Now, how do we interpret this ratio?

Interpreting Hadamard Ratio

  • $\gamma = 1$: the basis is perfectly orthogonal. The vectors are as short as they can possibly be.
  • $\gamma > 1$: the basis is skewed. The vectors are longer than necessary.
  • $\gamma \gg 1$: the basis is terrible. The vectors are incredibly long and nearly parallel. This is what a lattice public key looks like.

In later chapters, when we deal with the analysis part, the algorithms, LLL, BKZ, aim to lower this ratio only. We essentially try to force the product of lengths to get closer to the fixed volume.

As mentioned earlier, we work with very high dimensions in practical lattice cryptosystems (I am talking 500, 1000), this hadamard ratio becomes astronomically large and it gets harder to compare a defect of $10^{500}$ vs $10^{400}$.

To make the number manageable, cryptanalysts often take the $n$-th root. This is related to the Hermite Factor.

Definition (Hermite Factor)
$$\delta \approx \gamma ^ \frac{1}{n}$$

This factor gives you a normalized “score” independent of the dimension.

Gram-Schmidt Orthogonalization

Up to this point, we have repeatedly used vague language such as “skewed”, “nearly parallel”, and “orthogonal enough”. While these notions are geometrically intuitive in low dimensions, they become meaningless in the high-dimensional lattices used in cryptography. We therefore need a precise mathematical tool that allows us to measure how a basis behaves internally.

For this, we use one of the most famous tools of linear algebra, that is the Gram-Schmidt Orthogonalization.

Let me propose a question first before diving deep into the topic:

Given several vectors, how do we measure the volume of the shape they span?

Let’s start from the basics, 1D. Well, in 1D the volume is just the length of the vector describing the basis, so: $$V_1 = ||\mathbf{v}_1||$$

Let’s add the second dimension now.

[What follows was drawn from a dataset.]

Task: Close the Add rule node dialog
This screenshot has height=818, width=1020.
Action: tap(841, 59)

Take two vectors $\mathbf{v}_1, \mathbf{v}_2 \in \mathbb{R}^2$. They span a parallelogram. The naive guess would be just the product of their norms, but that is obviously not always true. I think all of us know that we have to take product of the norm of the first vector and the norm of component of the second vector perpendicular to the first vector, so $$V_2 = ||\mathbf{v}_1||\cdot ||\mathbf{v}_2^*||$$, where $\mathbf{v}_2^*$ is the component of the second vector perpendicular to the first one.

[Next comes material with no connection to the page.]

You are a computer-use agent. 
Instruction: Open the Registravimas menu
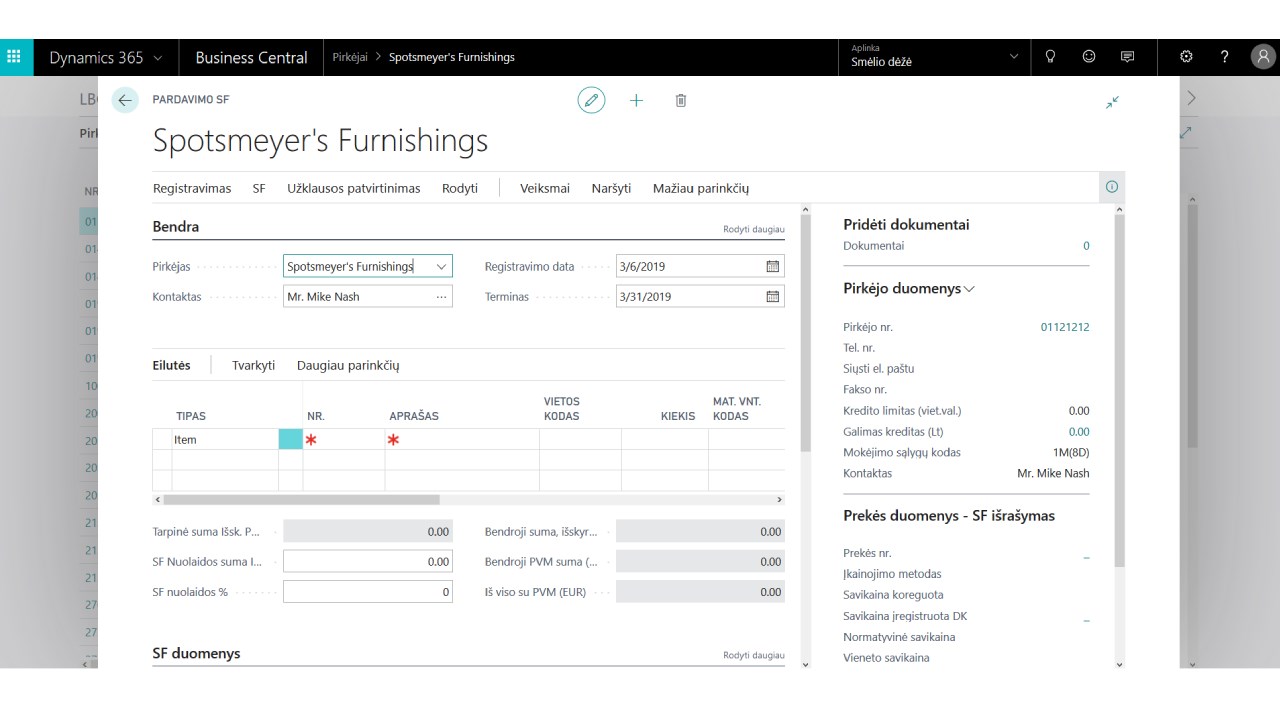point(192,188)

Why am I overexplaining stuff at this point? To point out a perspective, that is in this case, only the perpendicular component of $\mathbf{v}_2$ contributed to the area.

Euclidean geometry admits exactly one way to decompose a vector into parallel and orthogonal components. The projection of $\mathbf{v}_2$ onto $\mathbf{v}_1$ is: $$\text{proj}_{\mathbf{v}_1}(\mathbf{v}_2) = \frac{\langle \mathbf{v}_2, \mathbf{v}_1 \rangle}{||\mathbf{v}_1||^2}\mathbf{v}_1$$

Now, to get the orthogonal projection, we just need to subtract the vector above from the original vector $\mathbf{v}_2$

Let’s extend this by another dimension. We have $\mathbf{v}_1, \mathbf{v}_2, \mathbf{v}_3 \in \mathbb{R}^3$. To compute the volume of the parallelpiped they span, the third vector must contribute only what lies outside the plane generated by the first two.

This requires removing from $\mathbf{v}_3$ all components lying in previously used directions. Hence, $$\mathbf{v}_3^* = \mathbf{v}_3 - \text{proj}_{\mathbf{v}_1^*}(\mathbf{v}_3) - \text{proj}_{\mathbf{v}_2^*}(\mathbf{v}_3)$$

With this, one should be able to see a pattern arising. And the pattern’s generalization is nothing but the Gram-Schmidt Orthogonalization.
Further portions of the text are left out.